● **Instructions to follow**: Review the material and extract every line in which the word "Task" occurs.

● **Provided information**:
★ ★ ★

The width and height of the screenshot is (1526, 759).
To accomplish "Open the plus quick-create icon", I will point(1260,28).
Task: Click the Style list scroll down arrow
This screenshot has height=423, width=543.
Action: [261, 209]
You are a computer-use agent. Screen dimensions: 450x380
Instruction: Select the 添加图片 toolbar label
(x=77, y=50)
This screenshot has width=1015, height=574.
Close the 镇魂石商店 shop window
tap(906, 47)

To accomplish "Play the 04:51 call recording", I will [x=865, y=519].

★ ★ ★

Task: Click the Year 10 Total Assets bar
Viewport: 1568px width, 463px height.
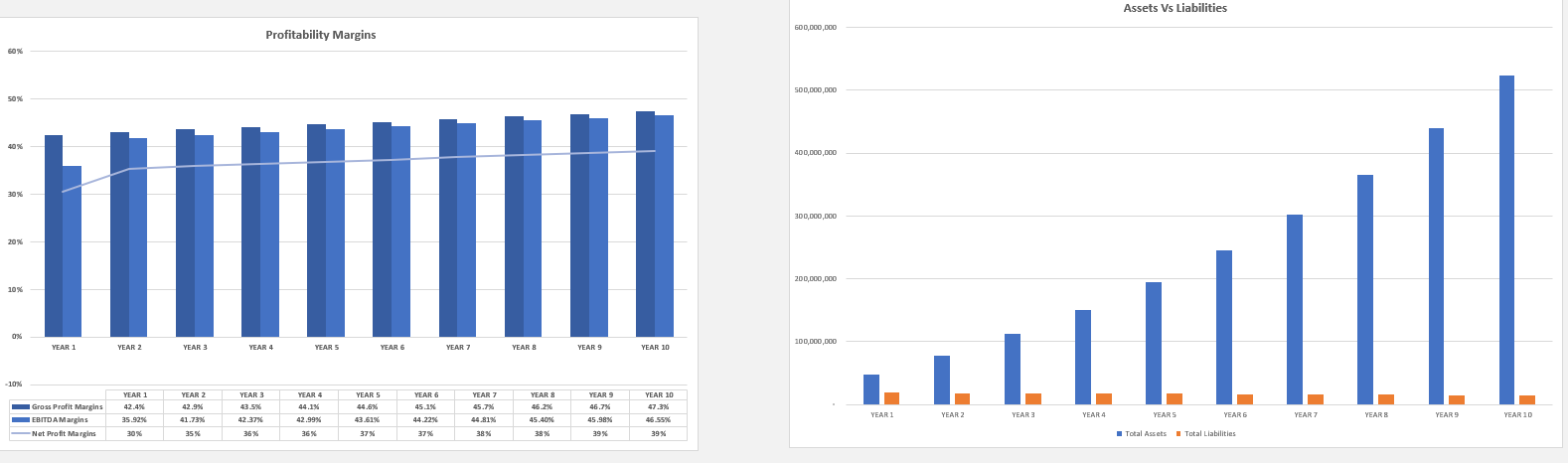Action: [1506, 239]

★ ★ ★

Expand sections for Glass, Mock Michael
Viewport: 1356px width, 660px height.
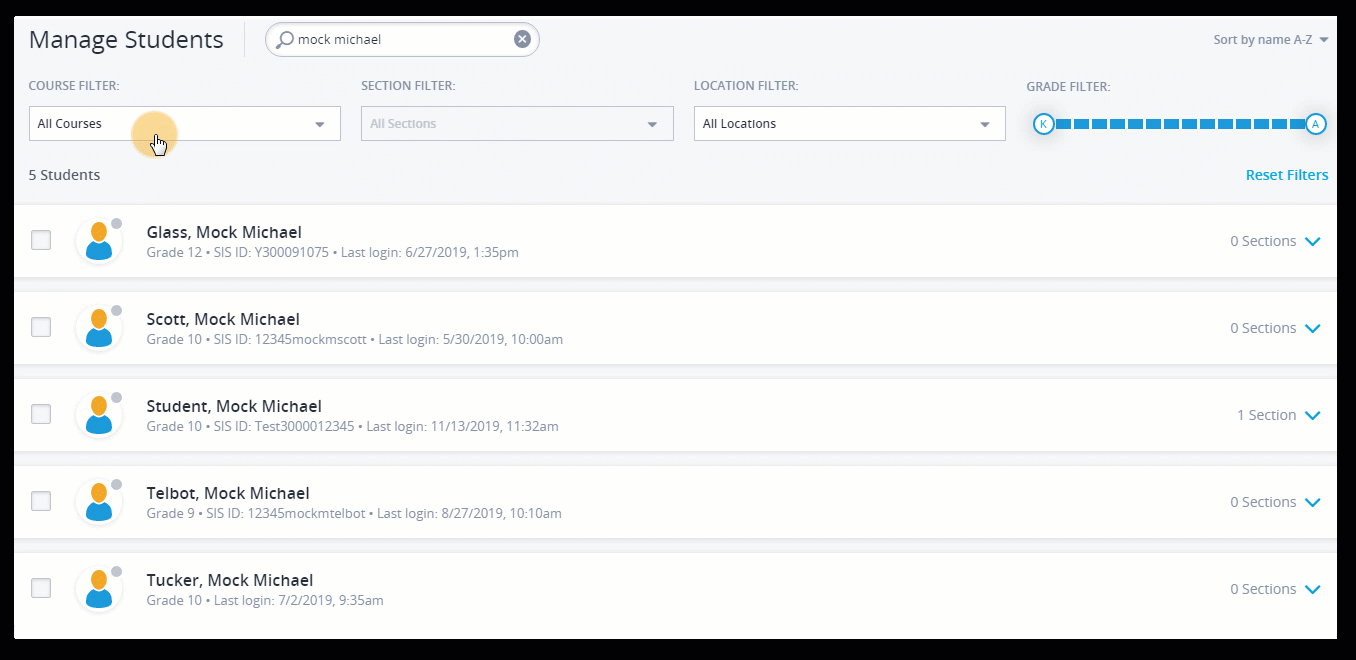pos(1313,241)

★ ★ ★

● **Exercise solution**:
Task: Click the Style list scroll down arrow
Task: Click the Year 10 Total Assets bar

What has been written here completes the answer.